La solución parece simple. Si las niñas y mujeres abusadas no quieren criar a los bebés producto del crimen cometido en su contra, entonces que los entreguen al Estado y este les busque un hogar. Pero en Ecuador, dar en adopción a un hijo no está contemplado en la ley y el proceso para cesar la patria potestad está plagado de trabas y vacíos legales que convierten el trámite en un viacrucis, sobre todo para las víctimas.

Mayra Tirira, abogada de la organización Surkuna, lo sabe de primera mano. En 2017, la entidad asumió la defensa de ‘Gaby’ (nombre protegido), una adolescente quiteña que fue abusada por su padre, desde que tenía 11 años. Producto de ese abuso, la pequeña dio a luz a un bebé a quien rechazó desde el inicio. Con su progenitor en prisión y una madre que se rehusaba a aceptar lo acontecido, la niña y el bebé ingresaron a una casa de acogida.

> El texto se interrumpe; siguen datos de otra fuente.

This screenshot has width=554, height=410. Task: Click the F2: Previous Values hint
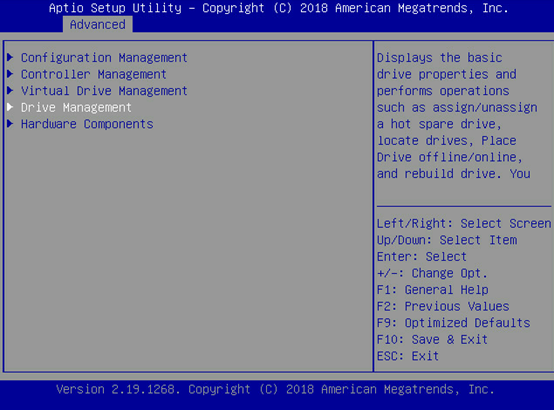pos(443,306)
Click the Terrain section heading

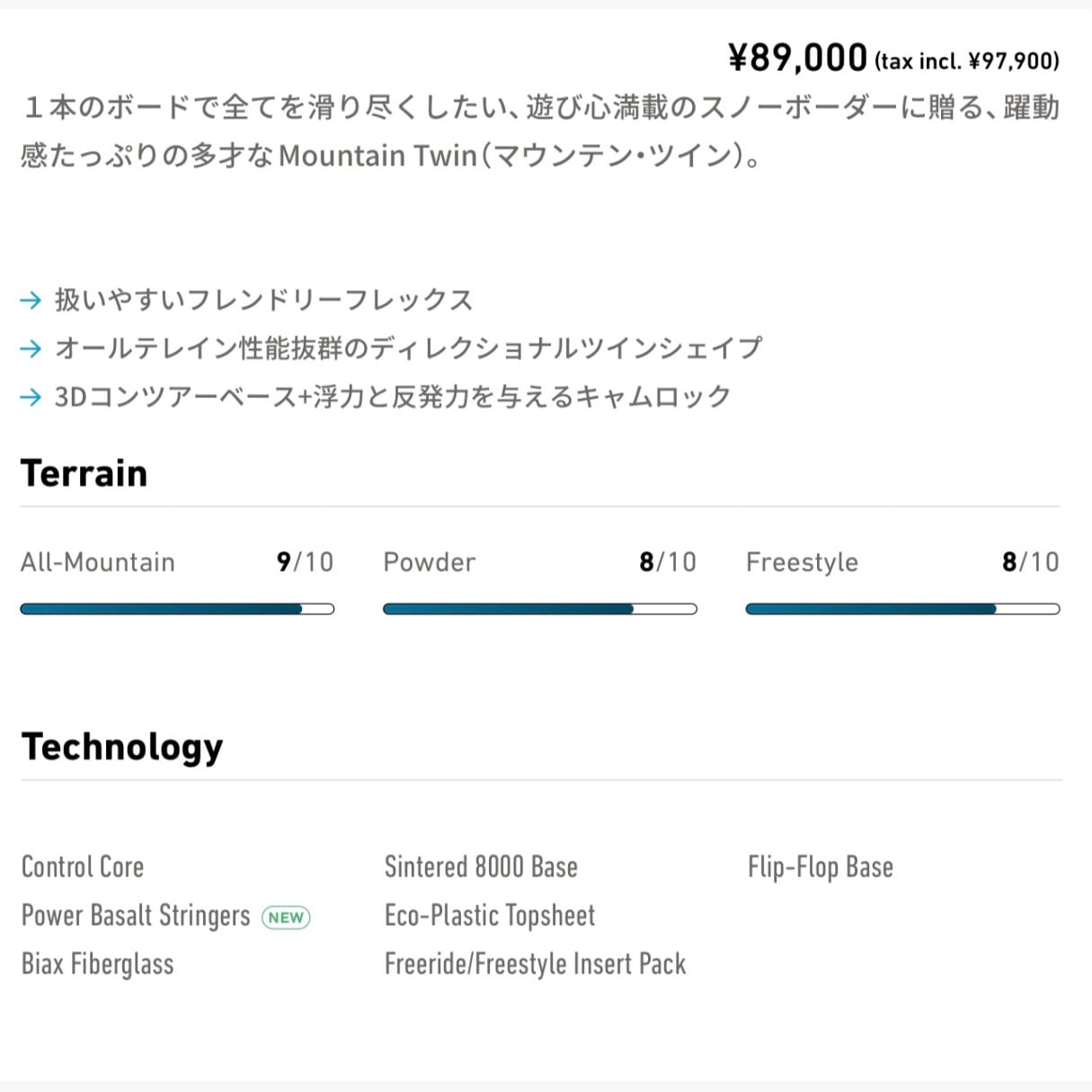(x=84, y=474)

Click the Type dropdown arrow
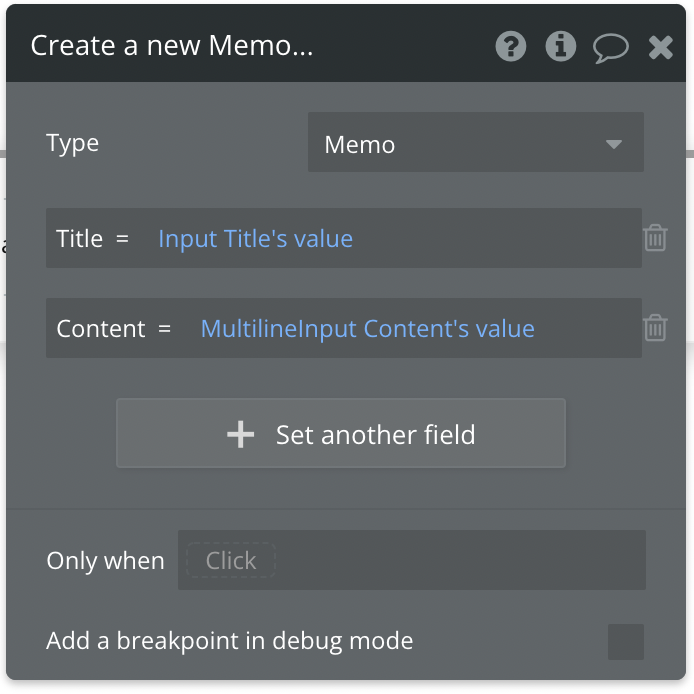pos(614,144)
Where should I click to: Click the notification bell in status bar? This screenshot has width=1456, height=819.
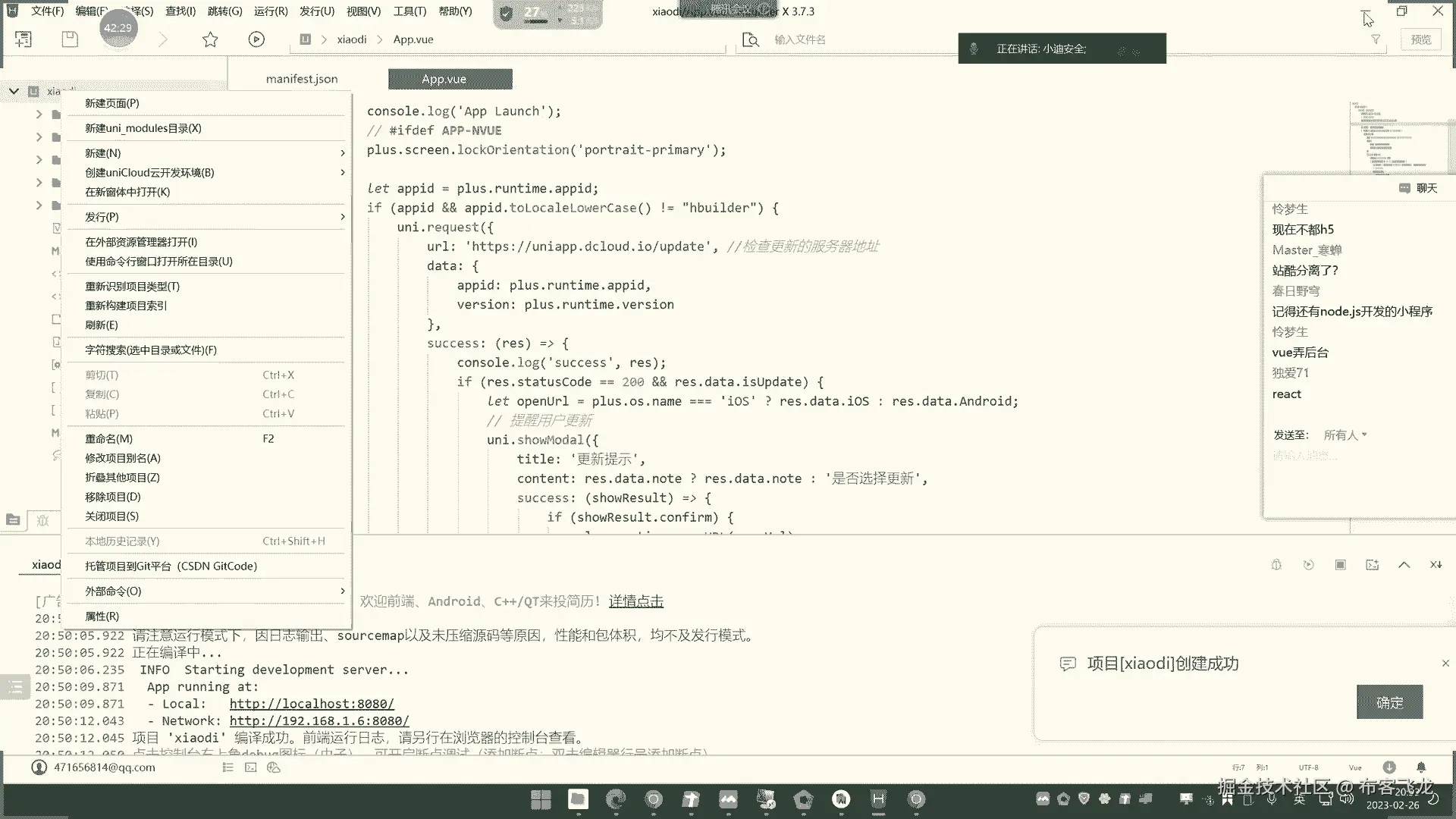(x=1421, y=767)
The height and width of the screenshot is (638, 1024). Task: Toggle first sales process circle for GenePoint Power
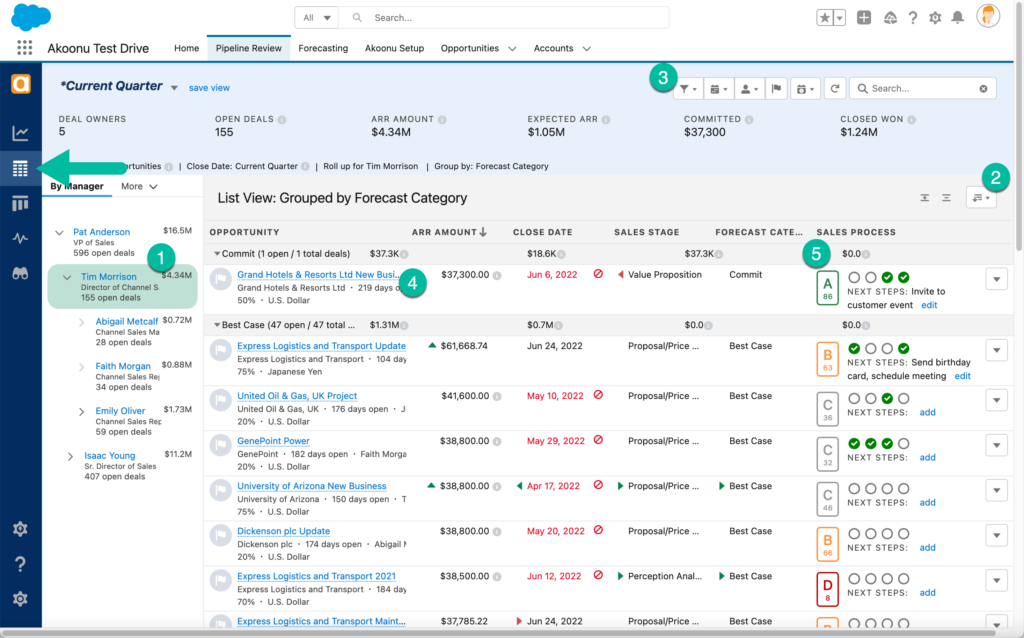point(854,443)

Rápidamente, la relación entre madre e hijo se volvió insostenible, pero pese a varios episodios de violencia, separar a la niña del bebé resultó imposible. No importaron los informes de las trabajadoras sociales de la casa de acogida, en tres instancias distintas: el Juzgado de la Familia, Mujer, Niñez y Adolescencia de Quito negó la separación.

El primero, en 2017. En esa ocasión, durante el dictamen, el jurista indicó que “el separarlos (niña y bebé) a otros centros de acogimiento, se estaría atentando a la familia que consagra la Constitución de la República del Ecuador; además se estaría atentando el de mantener lazos de afectividad, cariño y amor, que debe existir entre madre e hijo”.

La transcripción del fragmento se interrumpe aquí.